Who's in It:
Carly Schroeder, Elisabeth Shue, Dermot Mulroney, Andrew Shue
The Basics: Inspirational Sports Movie No. 67,349. Teenage girl wants to play soccer but has to deal with loss of brother and anti-girl prejudice. (It's the not-so-distant '70s, when people still called it women's lib and girls actually had to fight against people who believed they should all be cheerleaders and homecoming queens instead of jocks.). Yet she emerges triumphantly in sudden-death overtime.
What's the Deal? I don't know how they did it, but they managed to take this dull, worn-out, done-to-death template and bludgeon its skull full of sweetness and decency. It's the answer to the question: "When will someone make a boring sports movie about my particular niche game and demographic participant? One that will make me feel all warm inside?" It must be a harder genre to tackle than even I know because they keep making them, and I keep dreading seeing them, and then about 50 percent of them still manage to be watchable, though I know exactly what's coming next in every scene.

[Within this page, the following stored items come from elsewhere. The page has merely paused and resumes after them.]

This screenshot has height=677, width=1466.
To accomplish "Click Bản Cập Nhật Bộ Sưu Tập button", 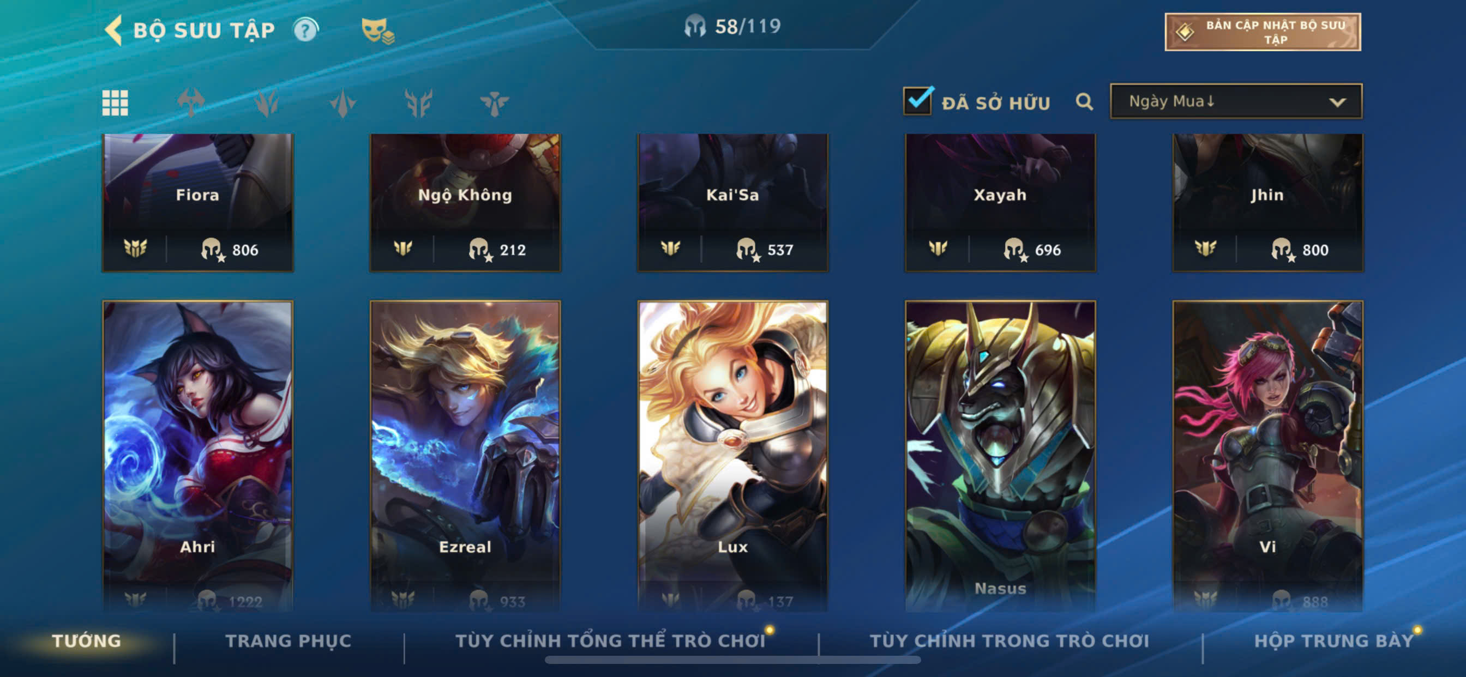I will 1263,32.
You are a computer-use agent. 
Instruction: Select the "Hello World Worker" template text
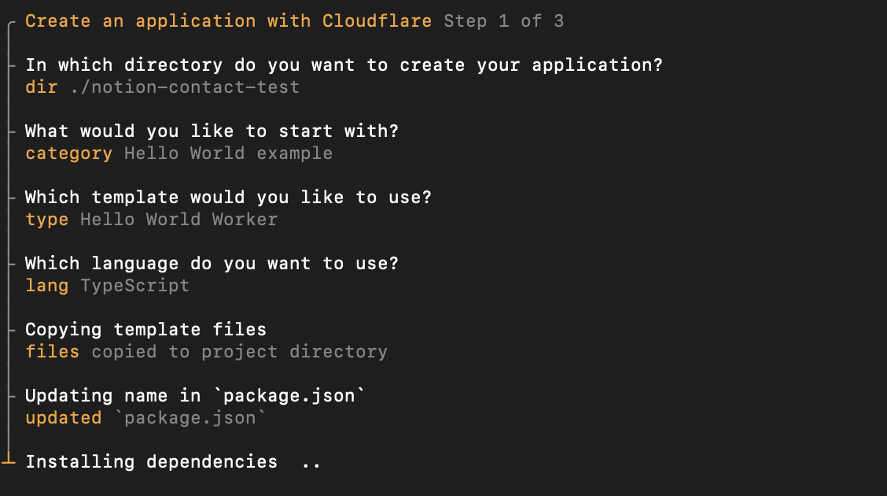179,220
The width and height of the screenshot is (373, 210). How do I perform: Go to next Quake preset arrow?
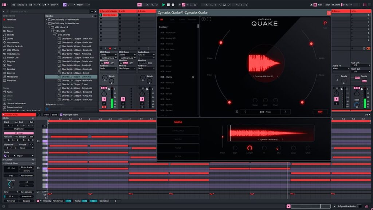pyautogui.click(x=285, y=112)
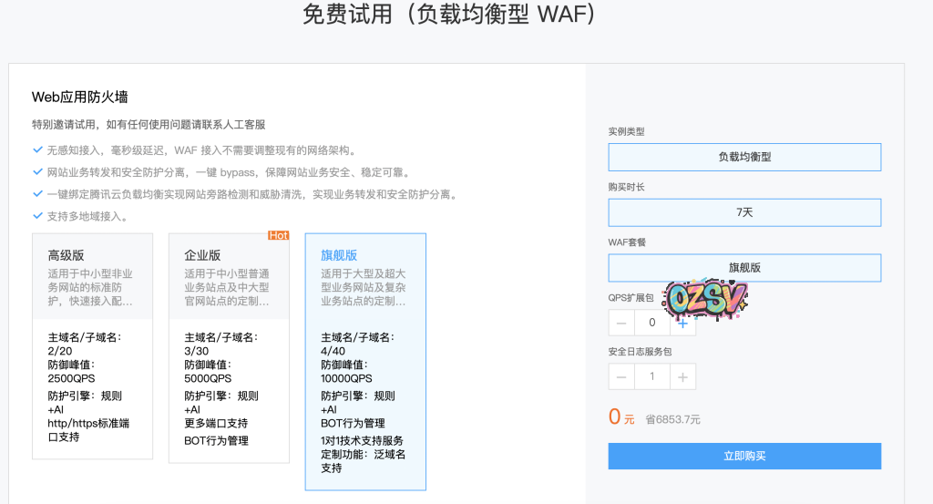Screen dimensions: 933x504
Task: Click the QPS扩展包 quantity input field
Action: (x=651, y=323)
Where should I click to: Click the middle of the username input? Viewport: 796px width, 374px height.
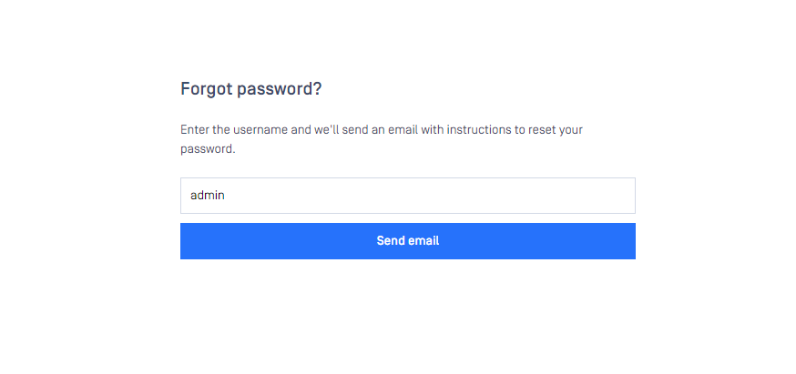tap(408, 196)
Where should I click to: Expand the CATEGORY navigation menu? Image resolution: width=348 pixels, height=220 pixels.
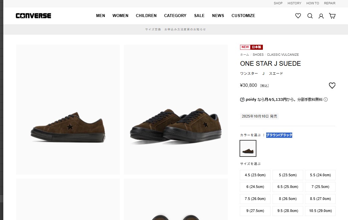pyautogui.click(x=175, y=16)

What Keeps It Going: Young Schroeder, whose performance is the kind you get charmed by even as you you're being conned and manipulated. I hate that I allowed myself to get all "pumped up" over this. I hate sports. Like, all of them. And I'm not all that big on Andrew Shue, either. I always thought he was the most irritating cast member on Melrose Place. So that this works at all just feels like some kind of Criss Angel magic trick.
Based on a True Story: Apparently, the real Gracie was Elisabeth Shue (whose husband Davis Guggenheim, director of An Inconvenient Truth, directed this). She had to battle her own New Jersey town for the right to play when she was young. Whatever else might or might not be true here is up in the air.
Not Nearly as Good As: Bend It Like Beckham. But little soccer-playing girls who don't understand British accents will really dig this.